Lesch–Nyhan Syndrome (LNS) is a metabolic disorder involving mutations in the HGPRT1 gene that result in hyperuricemia, intellectual disability, a dystonic movement disorder, and compulsive self-injury with self-mutilation. The aim of this review is to summarize recent research that documents the extended behavioral, neurologic, and neurocognitive phenotype in classic LNS, to describe milder variants of HGprt deficiency that do not self-injure and have less severe neurological and cognitive deficits, and to provide an update on treatment for associated psychiatric and behavioral disorders.

Recent findings

Psychiatric management utilizes combined behavioral and pharmacological treatment in conjunction with protective equipment and dental management to avert self-injury. Pharmacological management focuses on stabilization of mood and anxiety management. S-adenosylmethionine (SAMe), a physiological intermediate in methylation and transsulfuration, has shown beneficial effects in carefully selected patients who can tolerate the drug.
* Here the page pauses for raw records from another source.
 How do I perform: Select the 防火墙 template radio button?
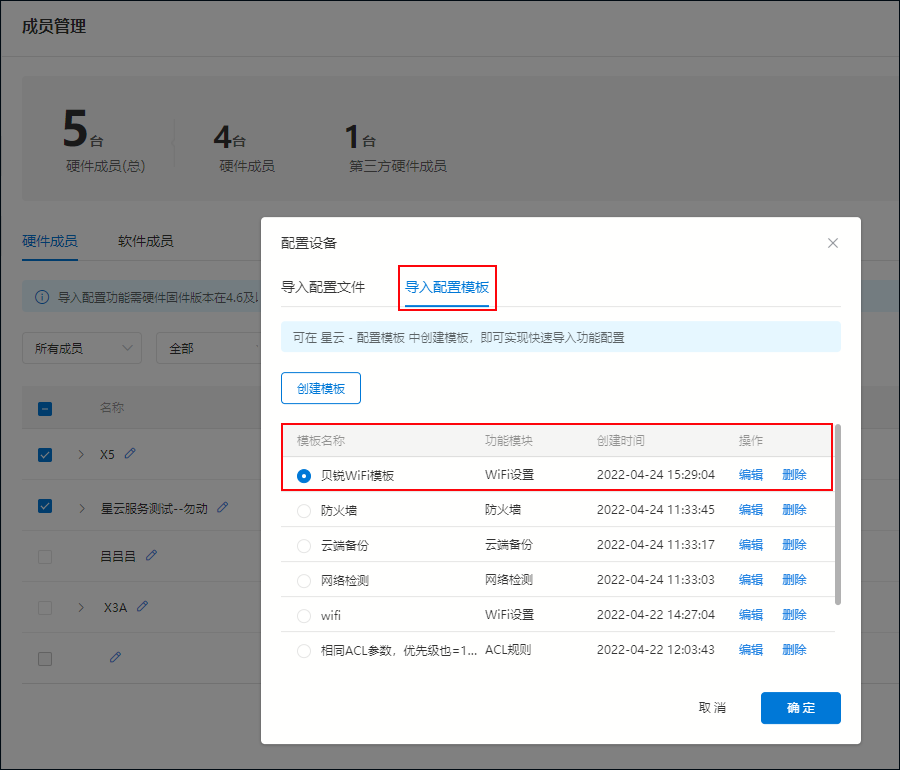tap(304, 510)
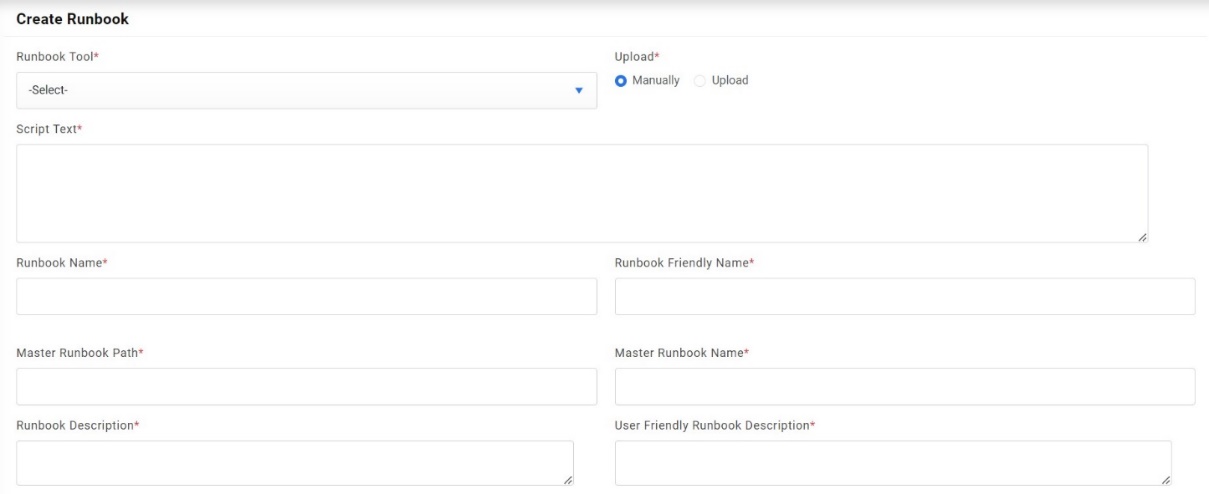Focus the Runbook Friendly Name input
The image size is (1209, 494).
[x=904, y=296]
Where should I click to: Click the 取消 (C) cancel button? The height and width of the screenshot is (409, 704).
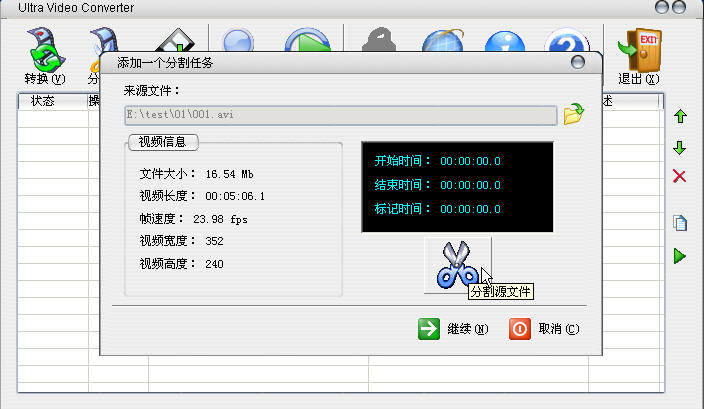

Deep brain stimulation is shown in several case reports and series to reduce or eliminate self-injury and aggression, and in some cases, modify dystonia.


This review highlights progress in our understanding of the behavioral and neurocognitive phenotype of Lesch–Nyhan syndrome (HGprt deficiency) and its variants, describes psychiatric and behavioral management, and discusses prospects for new therapies.